Absence of spiritual Teacher or Guru
Socrates did not have any teachers nor was he initiated in philosophy. He spoke instead of an Oracle or the inner voice which became his Teacher or guide. He said, ‘You have heard me speak at sundry times and in diverse places of an Oracle or a sign which came to him and is the divinity which Meletus ridicules in the indictment. This sign which is kind of voice, first began to which came to me when he was a child ; it always forbidding but never commanding him to do anything which he was going to do.’
He became interested in philosophy when Oracle of Delphi referred him as the Wisest man and he wanted to know why. Therefore, he proceeded to investigate and approached some celebrated poets with passages from their writings and he found there was hardly a person who could not talk better of their poetry than they did of themselves. Then he realized that ‘. . . not by wisdom do poets write poetry but by a sort of genius and inspiration ; they are like diviners or soothsayers who also say many fine things but do not understand the meaning of them. The poets appeared to me to be much in the same case; and I further observed upon the strength of their poetry they believe themselves to be wisest of men in other things in which they were not wise.’ He was surprised that ‘the men most in repute were all but the most foolish ; and that others less esteemed were really wiser and better.
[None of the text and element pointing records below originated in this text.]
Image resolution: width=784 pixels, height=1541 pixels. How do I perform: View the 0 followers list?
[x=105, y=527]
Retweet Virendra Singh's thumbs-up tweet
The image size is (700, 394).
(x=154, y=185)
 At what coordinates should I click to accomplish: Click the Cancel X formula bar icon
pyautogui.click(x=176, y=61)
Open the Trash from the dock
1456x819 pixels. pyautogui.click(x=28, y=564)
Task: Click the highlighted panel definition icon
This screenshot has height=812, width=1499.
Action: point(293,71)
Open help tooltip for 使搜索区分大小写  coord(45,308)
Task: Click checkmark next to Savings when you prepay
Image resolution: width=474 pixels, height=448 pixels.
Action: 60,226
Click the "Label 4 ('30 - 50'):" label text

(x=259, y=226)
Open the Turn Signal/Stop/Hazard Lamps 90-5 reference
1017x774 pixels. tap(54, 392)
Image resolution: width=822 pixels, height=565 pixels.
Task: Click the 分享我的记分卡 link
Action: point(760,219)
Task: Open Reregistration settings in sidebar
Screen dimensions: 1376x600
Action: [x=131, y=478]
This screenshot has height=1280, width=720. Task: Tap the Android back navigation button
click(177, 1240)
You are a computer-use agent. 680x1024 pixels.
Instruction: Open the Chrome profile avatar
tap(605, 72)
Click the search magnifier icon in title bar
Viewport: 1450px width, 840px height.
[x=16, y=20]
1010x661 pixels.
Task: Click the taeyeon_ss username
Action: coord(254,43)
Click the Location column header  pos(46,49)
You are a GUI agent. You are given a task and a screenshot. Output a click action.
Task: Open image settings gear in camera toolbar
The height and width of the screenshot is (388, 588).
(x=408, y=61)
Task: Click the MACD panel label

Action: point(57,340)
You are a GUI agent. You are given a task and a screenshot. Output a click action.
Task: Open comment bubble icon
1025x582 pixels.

He rationalized that ‘although I do not suppose that either of us knows anything really beautiful or good, I am better of than he (the poet or the politician)is, for he knows nothing and thinks that he knows; (whereas) I neither know nor think that I know. In this particular, then, I seem to have slightly the advantage of him’. He comforted himself saying ‘I am called wise for my hearers always imagine that I myself possess the wisdom which I find wanting in others; but the truth is that God only is wise; and by his answer (that there was no man wiser than me)he intends to show that the wisdom of men is worth little or nothing ; he is not speaking of Socrates, he is only using my name by way of illustration, as if he said He, O Men, is the wisest, who like Socrates, knows that his wisdom is in truth worth nothing .And so I go about the world obedient to the god, and search and make inquiry in to the wisdom of any one, whether citizen or stranger, who appears to be wise; and if he is not wise, then in vindication of the Oracle I show him that he is not wise; and my occupation quite absorbs me.
Ramana Maharshi’s case was slightly different. No one had called him wise nor he had considered himself wise, Therefore, he had no reason to search for wise men or expand whatever wisdom he had. If any thing drove him to Self Inquiry it was the primeval fear of death. When he was told that that according to Sri Aurobindo he had no Guru, he explained, ‘That depends on what you call a Guru. He need not necessarily be in human form Dattatreya had twenty-four Gurus - the elements etc. That means that any form in the world was his Guru. (But) Guru is absolutely necessary’. At the same time he told Swami Yogananda that every one has to have a Guru, because ‘there can be no mass instruction’and‘it depends on the temperament an spiritual maturity of the individual’. Therefore, ‘Two things are to be done, first to find a Guru who is outside yourself and then to find Guru within’. When Mr. Bose insisted that a Guru is necessary Maharshi remarked ‘Practice is necessary for you, the Grace is always there’, continuing he remarked, ‘You are neck deep in water and yet you cry out that you are thirsty . . . Guru is like an ocean. If one comes with a cup he will get a cupful. It is not use complaining of the niggardliness of the ocean; the bigger the vessel the more he will be able to carry. It is entirely up to him’.
Maharshi accepted that he had a Guru saying ‘Guru is one who at all times abides in the profound depth of the Self’.’ Therefore, even as Death was a teacher for Nachiketa, - a communicator like whom was not to be obtained nor any one similar, for Maharshi also Death came as a teacher, when ‘. . suddenly a violent fear of Death came over me . . (and felt that) I just felt I was going to die’ and without having to ‘call any of the relatives or a doctor. I felt that I have to solve the problem myself. The shock of the fear that I may now die drove me inward to think for myself’ . . . Without framing the words, I asked myself: ‘Now that the Death has come what it means? What is Death; what is it that dies’. Even after that during his extended period of his penance and austerity, the self within remained his sole Guru - unrestrained receptivity with his five senses of perception together with Mind ceasing from their operation and intellect itself not stirring, becoming the stick with which he stirred his conscience and communion being the conclusive communion.